ベネット氏にかける言葉が尽きた頃、ひとりの客が呟いた。
「まだ願いごとは二つあるはずだ」
ある者はこれにぎょっとして、ある者は名案と歓喜して顔を上げた。
「そうだろう? 最初にかなった願いが、ムル以外のものなら――つまり、シャイロックか、酒場にいた誰かのものなら――、この猿の手は、あと二つ、願いごとを叶えるはずだ」
「もうやめましょうよ」
ハート氏のマナ石を見てから、涙を流し続けている魔女が窘めた。「また酷いことが起きるに決まっているわ」。
「いや、ムルを生き返らせろと望んでみるべきよ」
聞き分けのない子どもに道理を説くように、別の魔女が窘めた。「石になるより酷いことがいったいいくつあるっていうの?」
あの夜とは違い、喧々囂々の言い争いを収めようとはせず、ベネット氏は猿の手に、あるいは、猿の手が掴んだままのマナ石に手を伸ばした。そして、ベネット氏の指先がそれに触れた瞬間、かすかに、酒場の扉を叩く音がした。
みなが一斉に沈黙した。みな、扉を隔てた向こう側に、ハート氏の気配を感じ取っていた。

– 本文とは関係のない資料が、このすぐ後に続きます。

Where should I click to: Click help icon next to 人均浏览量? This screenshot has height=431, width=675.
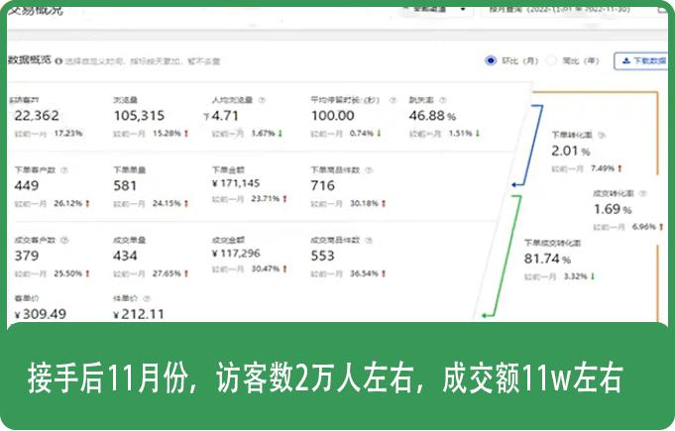tap(262, 100)
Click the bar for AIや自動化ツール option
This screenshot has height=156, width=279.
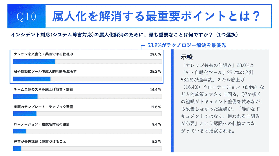click(x=32, y=79)
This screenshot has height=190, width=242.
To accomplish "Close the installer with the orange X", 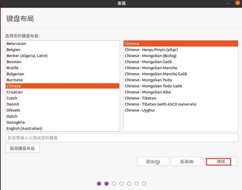I will [238, 3].
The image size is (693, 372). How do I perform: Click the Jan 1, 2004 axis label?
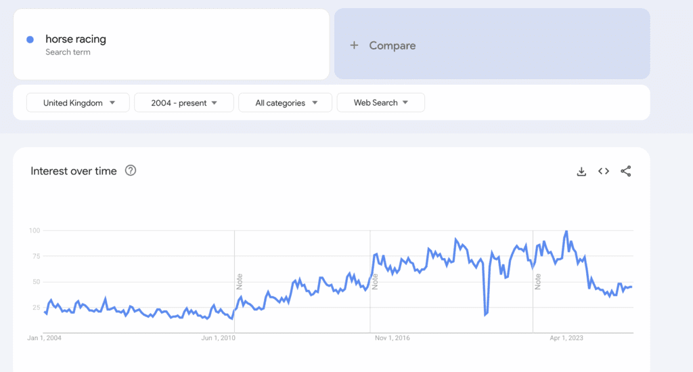(x=45, y=337)
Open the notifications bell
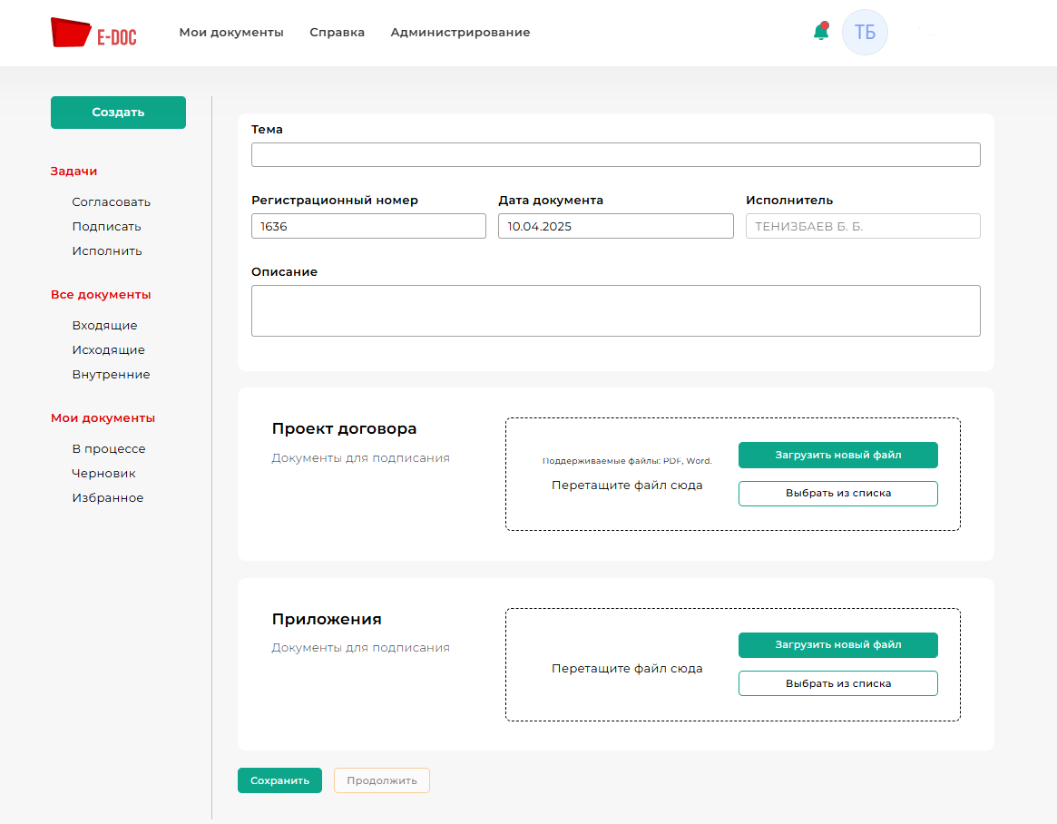Image resolution: width=1057 pixels, height=824 pixels. 820,33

呼吸すらも忘れて凍り付いていると、先ほどよりも強く、扉が叩かれた。
「ムルだ!」
ある者は恐怖から、あるものは歓喜からそう叫んだ。
ふたたび、酒場は狂騒に支配された。
「扉を開けろ!」
「絶対に開けるな!」
飛び交う怒号、扉の前の押し合い圧し合い、もはや間断なく異常な強さで乱打される扉、その全てを後目に、ベネット氏は猿の手をぎゅっと握り込んだ。扉の向こうの「あれ」が入ってくる前に、最後の願いごとをしなければならなかった。
次の瞬間、猿の手に握りこまれたマナ石が、酒場の誰もが目を開けていられないほどの光を放ったかと思うと、粉々に砕け散り、次々と外へ飛び出していった。
.
「先日、珍しく、ハート様のほうから連絡がありまして。長年の悲願が叶いそうであるから、数日のうちに今の研究室を出ていくから、後はいつも通り、好きにしてよいと」
「長年の悲願……<大いなる厄災>に?」
ウェルフォール氏は、ベネット氏に深く頷いた。
「ひどく興奮して、お喜びの様子でしたので、私はそのように信じております。いえ、そうであったと信じたいのです」
ウェルフォール氏は、脇の椅子に置いていた細長い包みを、ベネット氏に見えるよう、カウンターへ上げた。そして、震える指先で紐を解き布をめくった。
ベネット氏は、包まれていたものを目にして、グラスを取り落とした。
ウェルフォール氏が持ち込んだのは、ハート氏の魂の欠片であった。